Bahuet juga memaparkan salah satu contoh penguatan peran bank Pembangunan Daerah (BPD) dalam pencapaian SDGs yakni kerjasama dengan BPD NTT dalam program UNDP Sparc. Disampaikan lebih lanjut dalam sesi panel diskusi bahwa BPD NTT juga telah mengembangkan skema kerjasama lain dengan UNDP dalam penerapan Corporate Social Responsibility (CSR) yang sejalan dengan SDGs dengan menyediakan air bersih dan listrik bagi masyarakat.
Kerjasama antara BPD NTT dan UNDP ini nantinya diharapkan dapat terintegrasi dengan program Transformasi BPD yang merupakan inisiatif strategis dari OJK; yang tidak hanya meningkatkan kinerja, ketahanan dan daya saing kelompok BPD, tetapi juga berdampak besar bagi pembangunan ekonomi daerah dan masyarakat disekitarnya.
Selain inklusi keuangan, Muliaman berharap kerjasama antara OJK dan UNDP dapat dilakukan di berbagai area kerjasama diantaranya pemberdayaan microfinance dan penerapan keuangan berkelanjutan terkait Climate Action Goal (sektor perbankan, pasar modal dan industri keuangan non-bank).
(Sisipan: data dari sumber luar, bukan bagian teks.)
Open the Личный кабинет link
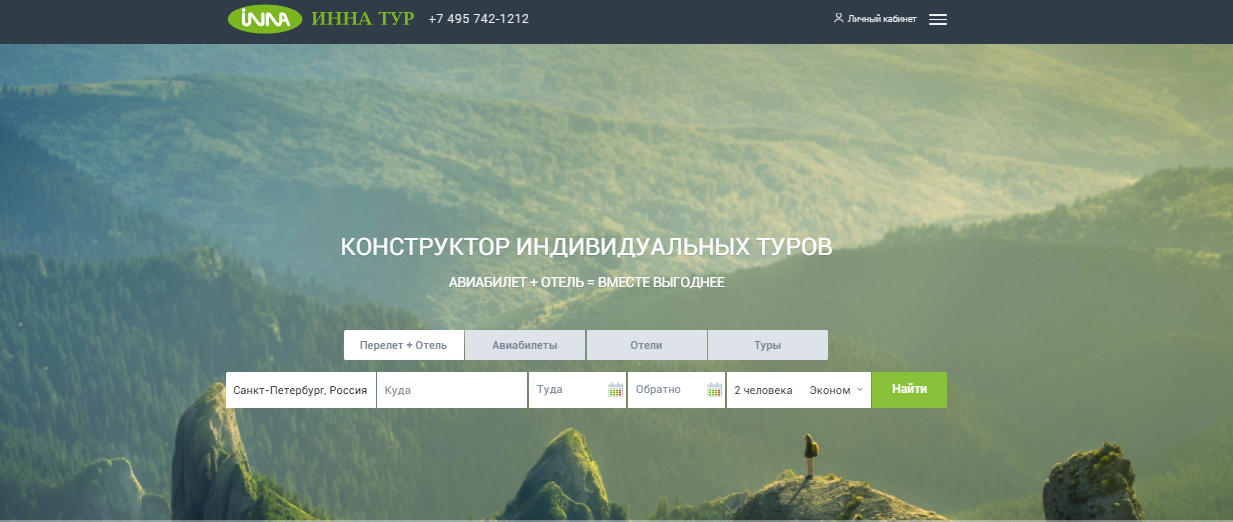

Dengan adanya rencana kerjasama antara OJK dan UNDP Indonesia diharapkan akan mendorong kolaborasi pemerintah, sektor swasta, mitra pembangunan dan pemangku kepentingan lainnya untuk memberikan kontribusi bersama dalam pertumbuhan ekonomi berkelanjutan serta mendukung pencapaian tujuan pembangunan berkelanjutan (SDGs) di Indonesia.